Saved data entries
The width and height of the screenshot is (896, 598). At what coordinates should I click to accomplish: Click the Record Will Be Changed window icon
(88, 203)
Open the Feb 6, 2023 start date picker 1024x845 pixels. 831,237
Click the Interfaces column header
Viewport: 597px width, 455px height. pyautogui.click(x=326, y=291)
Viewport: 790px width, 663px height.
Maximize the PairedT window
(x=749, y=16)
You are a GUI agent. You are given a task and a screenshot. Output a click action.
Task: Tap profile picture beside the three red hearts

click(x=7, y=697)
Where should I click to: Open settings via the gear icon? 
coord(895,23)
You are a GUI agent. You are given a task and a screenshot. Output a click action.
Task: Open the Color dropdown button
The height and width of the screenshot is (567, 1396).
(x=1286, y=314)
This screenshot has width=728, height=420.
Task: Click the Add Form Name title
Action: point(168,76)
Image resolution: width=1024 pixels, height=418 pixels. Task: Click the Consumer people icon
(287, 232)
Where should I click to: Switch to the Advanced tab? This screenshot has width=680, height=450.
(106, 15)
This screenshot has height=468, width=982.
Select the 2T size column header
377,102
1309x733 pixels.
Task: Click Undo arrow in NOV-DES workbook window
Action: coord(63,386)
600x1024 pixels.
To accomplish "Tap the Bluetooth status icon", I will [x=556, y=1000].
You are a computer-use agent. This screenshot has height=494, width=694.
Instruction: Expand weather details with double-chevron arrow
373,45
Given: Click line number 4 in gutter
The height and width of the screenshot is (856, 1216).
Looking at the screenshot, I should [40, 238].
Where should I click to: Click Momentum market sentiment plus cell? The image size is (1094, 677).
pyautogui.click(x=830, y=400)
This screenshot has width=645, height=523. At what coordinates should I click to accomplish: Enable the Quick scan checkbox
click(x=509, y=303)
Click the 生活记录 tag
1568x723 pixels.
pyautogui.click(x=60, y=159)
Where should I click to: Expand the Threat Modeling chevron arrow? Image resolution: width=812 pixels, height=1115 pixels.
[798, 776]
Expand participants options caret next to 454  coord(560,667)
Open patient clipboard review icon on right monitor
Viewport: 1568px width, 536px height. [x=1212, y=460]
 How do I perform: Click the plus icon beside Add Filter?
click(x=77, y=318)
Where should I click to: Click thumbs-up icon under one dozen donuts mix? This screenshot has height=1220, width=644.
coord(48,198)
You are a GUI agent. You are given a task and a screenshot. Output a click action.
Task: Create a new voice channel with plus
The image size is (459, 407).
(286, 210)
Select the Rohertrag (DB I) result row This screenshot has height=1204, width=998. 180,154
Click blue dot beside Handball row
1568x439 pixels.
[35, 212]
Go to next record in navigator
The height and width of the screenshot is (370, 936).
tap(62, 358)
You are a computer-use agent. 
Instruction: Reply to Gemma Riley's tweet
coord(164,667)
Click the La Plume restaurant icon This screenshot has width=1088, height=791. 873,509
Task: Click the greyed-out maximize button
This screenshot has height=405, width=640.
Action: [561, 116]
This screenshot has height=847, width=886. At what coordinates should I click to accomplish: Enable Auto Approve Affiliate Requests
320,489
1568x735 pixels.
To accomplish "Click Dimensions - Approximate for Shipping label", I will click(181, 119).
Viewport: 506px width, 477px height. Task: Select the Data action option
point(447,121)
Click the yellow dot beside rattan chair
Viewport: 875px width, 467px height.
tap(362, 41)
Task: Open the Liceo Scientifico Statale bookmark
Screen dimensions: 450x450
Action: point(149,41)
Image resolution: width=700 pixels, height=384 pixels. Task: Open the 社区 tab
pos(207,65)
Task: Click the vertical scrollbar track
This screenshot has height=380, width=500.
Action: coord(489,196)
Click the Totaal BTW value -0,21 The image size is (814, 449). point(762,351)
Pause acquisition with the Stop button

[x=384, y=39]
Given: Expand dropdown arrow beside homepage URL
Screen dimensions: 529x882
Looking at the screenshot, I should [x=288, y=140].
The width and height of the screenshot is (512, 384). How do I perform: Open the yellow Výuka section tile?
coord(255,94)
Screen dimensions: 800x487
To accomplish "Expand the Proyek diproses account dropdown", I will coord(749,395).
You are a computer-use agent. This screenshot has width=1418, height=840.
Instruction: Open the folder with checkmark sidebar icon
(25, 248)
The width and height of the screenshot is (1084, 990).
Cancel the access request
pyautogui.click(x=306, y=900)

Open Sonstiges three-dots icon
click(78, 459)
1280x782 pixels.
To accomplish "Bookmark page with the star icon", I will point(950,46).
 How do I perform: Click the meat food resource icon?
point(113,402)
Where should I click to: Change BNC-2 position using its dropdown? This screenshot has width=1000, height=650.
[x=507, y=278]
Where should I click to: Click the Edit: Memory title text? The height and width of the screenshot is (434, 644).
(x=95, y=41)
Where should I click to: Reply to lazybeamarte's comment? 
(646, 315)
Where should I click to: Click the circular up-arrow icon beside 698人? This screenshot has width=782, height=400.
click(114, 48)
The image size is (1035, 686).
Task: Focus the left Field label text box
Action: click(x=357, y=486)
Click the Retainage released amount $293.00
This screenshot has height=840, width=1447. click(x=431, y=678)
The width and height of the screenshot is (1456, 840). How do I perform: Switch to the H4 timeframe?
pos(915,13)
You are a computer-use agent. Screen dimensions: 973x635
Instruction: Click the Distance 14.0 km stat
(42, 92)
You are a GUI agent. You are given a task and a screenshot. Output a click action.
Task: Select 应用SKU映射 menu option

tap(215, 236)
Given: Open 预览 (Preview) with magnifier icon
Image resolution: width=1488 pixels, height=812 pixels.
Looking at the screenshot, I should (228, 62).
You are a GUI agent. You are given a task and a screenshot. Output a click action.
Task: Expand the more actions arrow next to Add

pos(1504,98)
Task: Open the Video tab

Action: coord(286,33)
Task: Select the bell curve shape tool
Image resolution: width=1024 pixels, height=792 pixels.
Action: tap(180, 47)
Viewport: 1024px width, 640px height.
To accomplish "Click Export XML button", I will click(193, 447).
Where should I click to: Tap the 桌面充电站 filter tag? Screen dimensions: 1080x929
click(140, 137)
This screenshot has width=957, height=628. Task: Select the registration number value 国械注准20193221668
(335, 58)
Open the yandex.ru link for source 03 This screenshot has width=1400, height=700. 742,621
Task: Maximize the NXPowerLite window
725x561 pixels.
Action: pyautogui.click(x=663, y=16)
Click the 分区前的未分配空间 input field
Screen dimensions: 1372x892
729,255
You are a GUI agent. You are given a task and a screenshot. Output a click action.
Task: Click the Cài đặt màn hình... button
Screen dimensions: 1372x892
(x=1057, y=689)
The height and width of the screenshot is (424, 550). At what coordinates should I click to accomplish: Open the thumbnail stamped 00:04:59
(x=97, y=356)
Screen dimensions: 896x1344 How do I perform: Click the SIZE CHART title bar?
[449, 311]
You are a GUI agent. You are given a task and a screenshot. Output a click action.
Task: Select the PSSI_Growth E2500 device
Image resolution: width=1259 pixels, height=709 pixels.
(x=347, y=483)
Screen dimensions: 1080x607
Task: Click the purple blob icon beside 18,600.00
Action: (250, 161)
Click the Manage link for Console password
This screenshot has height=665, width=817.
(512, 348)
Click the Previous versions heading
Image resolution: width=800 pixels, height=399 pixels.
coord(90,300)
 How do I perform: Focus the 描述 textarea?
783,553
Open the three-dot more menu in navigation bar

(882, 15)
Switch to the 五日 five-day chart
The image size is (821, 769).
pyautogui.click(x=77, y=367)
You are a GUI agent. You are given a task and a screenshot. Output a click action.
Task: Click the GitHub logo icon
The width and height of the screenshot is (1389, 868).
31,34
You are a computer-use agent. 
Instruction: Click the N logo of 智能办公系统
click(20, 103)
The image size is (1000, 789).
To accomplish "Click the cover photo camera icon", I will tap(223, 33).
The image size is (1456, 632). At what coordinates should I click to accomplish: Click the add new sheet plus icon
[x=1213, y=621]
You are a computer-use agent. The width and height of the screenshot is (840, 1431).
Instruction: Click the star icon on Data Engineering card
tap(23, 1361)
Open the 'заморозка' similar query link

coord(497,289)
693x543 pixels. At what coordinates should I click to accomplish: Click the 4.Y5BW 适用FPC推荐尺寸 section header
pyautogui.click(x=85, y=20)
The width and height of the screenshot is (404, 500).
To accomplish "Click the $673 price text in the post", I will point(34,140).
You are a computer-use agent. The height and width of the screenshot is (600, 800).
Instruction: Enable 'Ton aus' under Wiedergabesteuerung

→ Task directions
All that is needed is the exact run of lines above from the line containing "Task: Open the Color dropdown button" through the line containing "This screenshot has height=468, width=982.", both of them included.

→ Solution for this exercise
Task: Open the Color dropdown button
The height and width of the screenshot is (567, 1396).
(x=1286, y=314)
This screenshot has width=728, height=420.
Task: Click the Add Form Name title
Action: point(168,76)
Image resolution: width=1024 pixels, height=418 pixels. Task: Click the Consumer people icon
(287, 232)
Where should I click to: Switch to the Advanced tab? This screenshot has width=680, height=450.
(106, 15)
This screenshot has height=468, width=982.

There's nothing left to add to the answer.